The machine does not rely on implicit conversational drift to change phases. Transitions are checked against a declared contract and executed through the CLI, which is responsible for validating preconditions, applying effects, and updating persisted state. This makes the finite-state structure operational rather than metaphorical. [2][5]
The sub-agent prompt seen by the operator is not an opaque mixture of YAML prose. Inquiry CLI assembles it explicitly as APE identity from assets/apes/<name>.yaml, phase-owned operational contract from assets/fsm/states/<state>.yaml, and runtime inquiry-context. iq ape prompt prints that exact effective prompt. Standard APE YAMLs stay identity-first; DARWIN is the only bounded exception and keeps only abstract-process methodology while EVOLUTION owns repository procedure. [2][4][5]
The system coordinates through persisted artifacts rather than agent-to-agent hidden memory. At minimum, the cycle relies on:
.inquiry/state.yamlfor current phase and task identity.inquiry/config.yamlfor cycle options such as evolution enablement.inquiry/mutations.mdfor human observations relevant to DARWINcleanrooms/<issue>/analyze/diagnosis.mdas the contract between ANALYZE and PLANcleanrooms/<issue>/plan.mdas the contract between PLAN and EXECUTE
This keeps the orchestration inspectable from the repository itself.
Finite APE Machine borrows the RTOS analogy to explain scheduling, waiting, event signaling, and task dispatch. The analogy is architectural, not literal: the system behaves like a scheduler with event-driven coordination, but it is not an operating-system kernel.
Finite APE Machine structures collaboration across three recurring perspectives:
| Perspective | Acronym | Dominant states | Practical meaning |
|---|---|---|---|
| Agent-Aided Design | AAD | ANALYZE | Human intention is clarified with AI assistance |
| Agent-Aided Engineering | AAE | PLAN | The work is decomposed, verified, and ordered |
| Agent-Aided Manufacturing | AAM | EXECUTE + END | The approved plan is carried into implementation and delivery |
DARWIN operates after delivery as the meta-learning layer that evaluates the cycle itself instead of the product alone.
This document is the primary technical overview of the current finite-state system. Supporting documents elaborate particular aspects of that overview:
- agent-lifecycle.md defines the current agent registry and state responsibilities.
- cooperative-multitasking-model.md explains the scheduler/task analogy and two-level FSM model.
- signal-based-coordination.md explains event and signal routing.
- ../architecture.md explains the end-to-end system at repository scale.
- ../roadmap.md explains where the live system should go next.
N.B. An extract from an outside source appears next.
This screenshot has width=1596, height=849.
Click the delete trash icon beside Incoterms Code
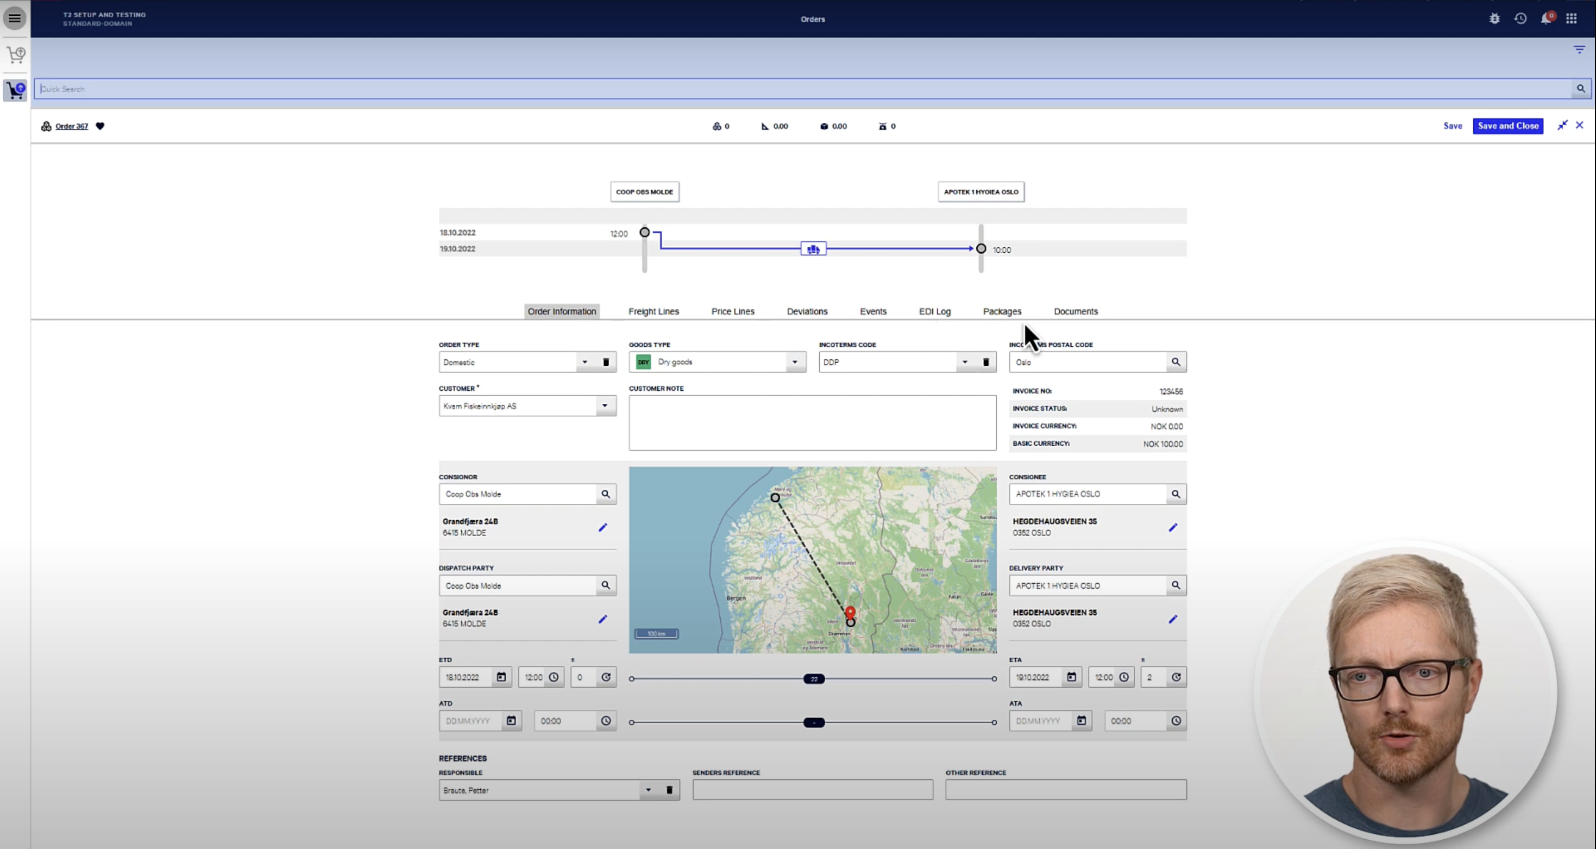tap(985, 361)
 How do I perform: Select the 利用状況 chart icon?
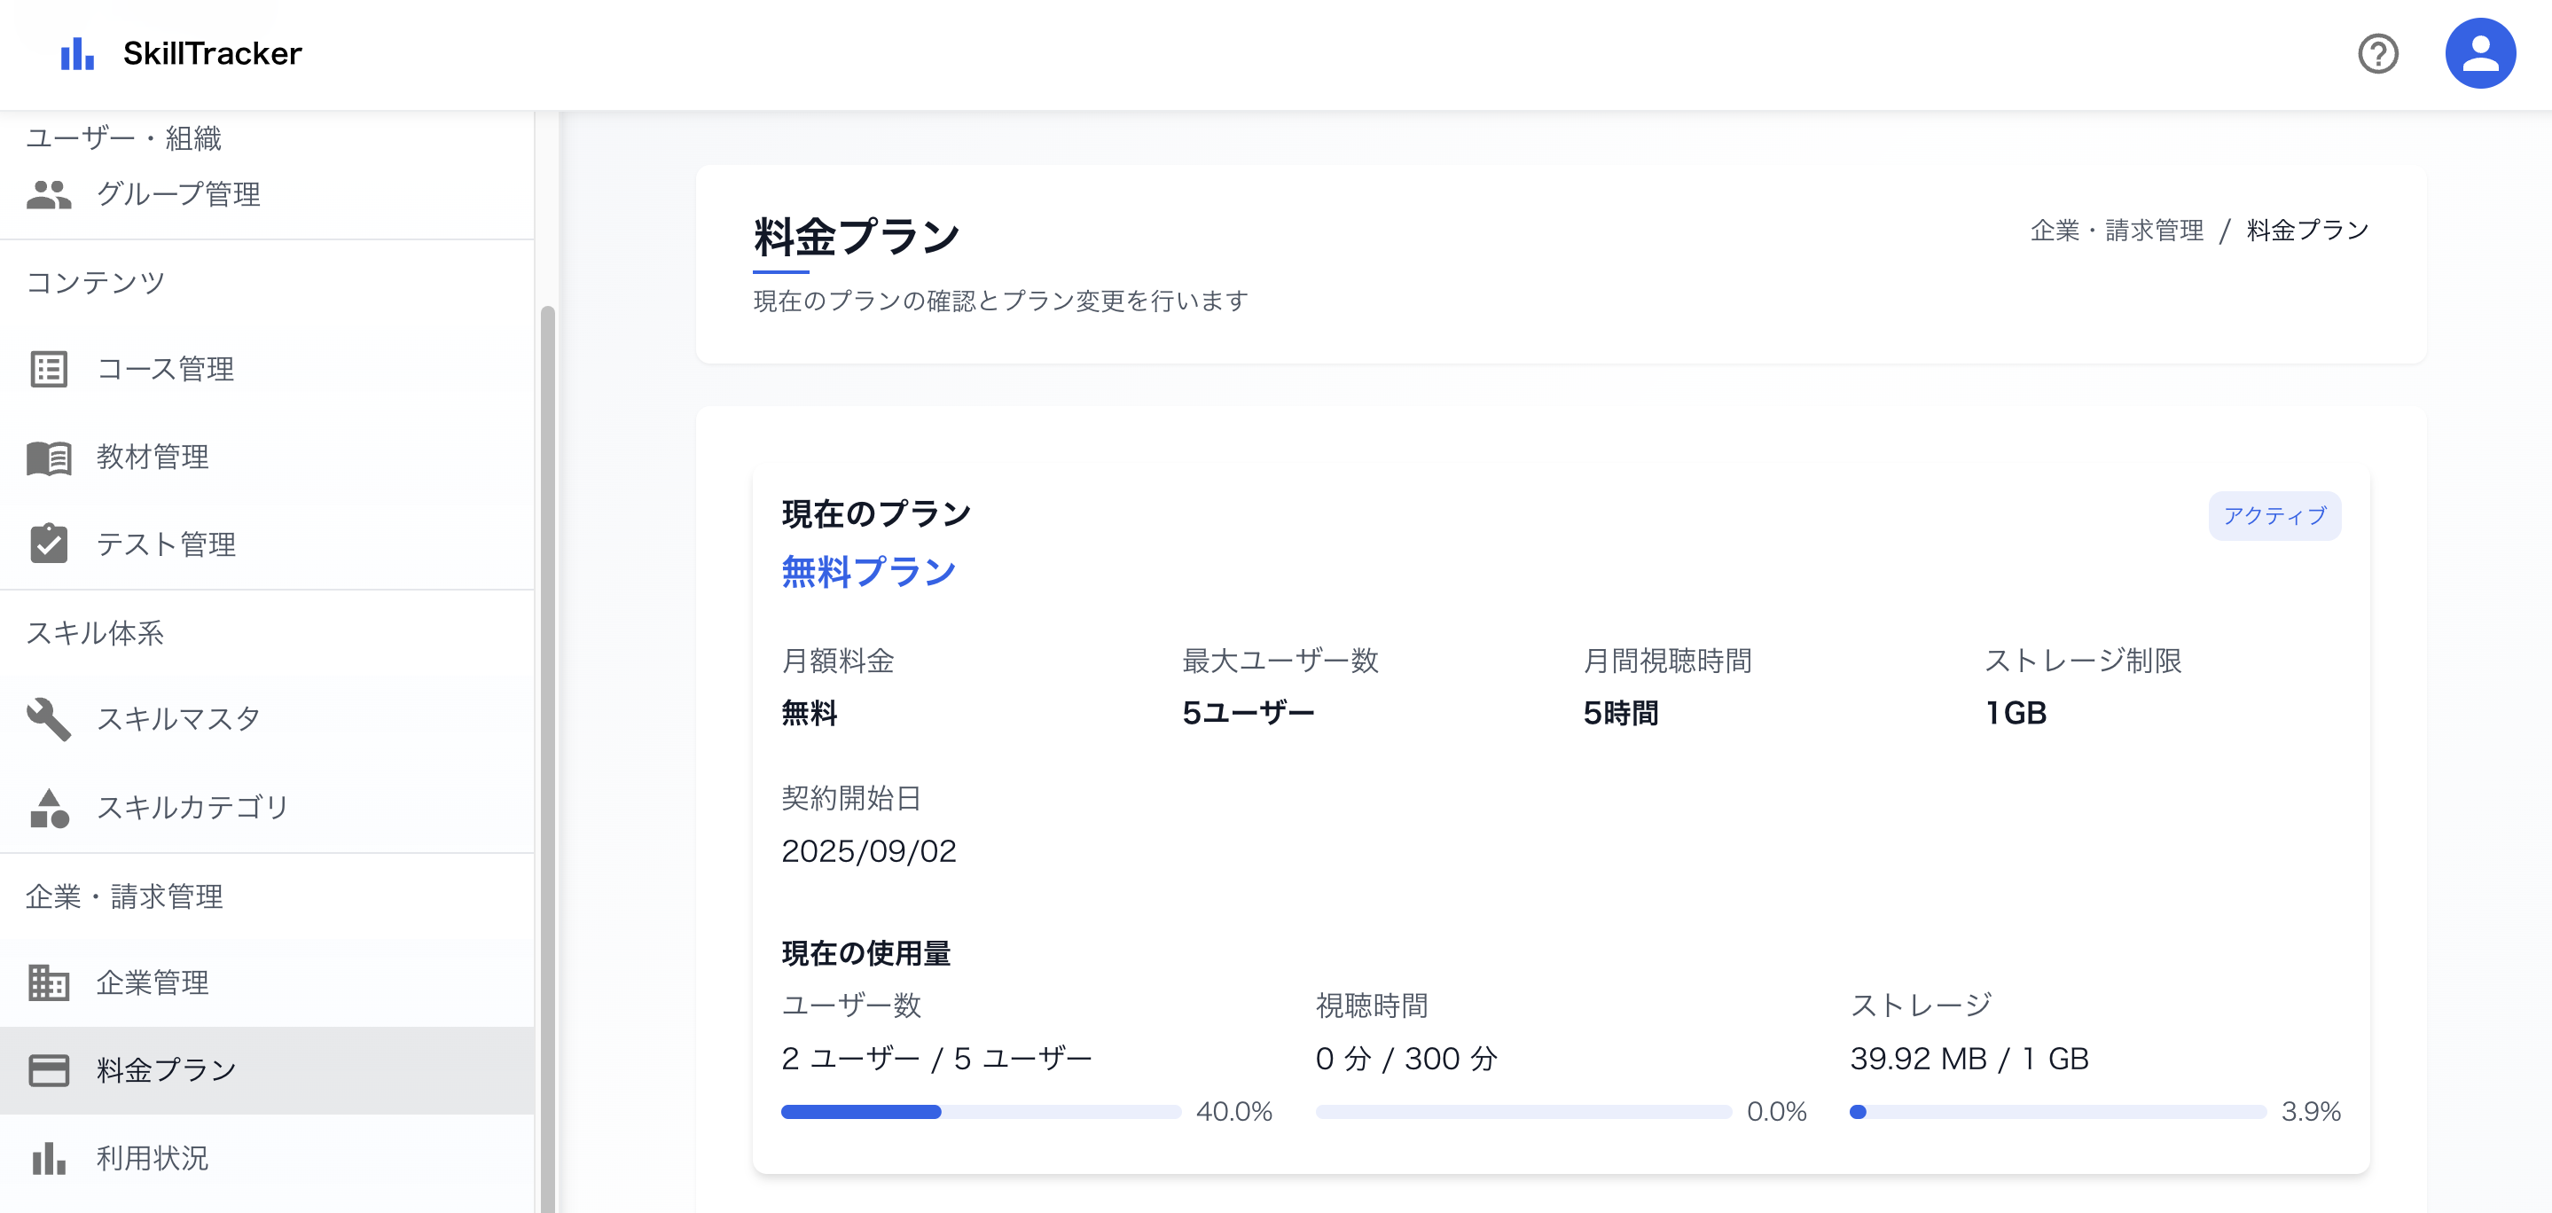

Earlier repository documents described a larger and more granular roster including MARCOPOLO, VITRUVIUS, SUNZI, GATSBY, ADA, DIJKSTRA, BORGES, and HERMES as active architectural roles. That material remains historical context, but it should not be read as the current active model of the Finite APE Machine. The current model is the sharper scheduler-plus-phase-agent structure described above.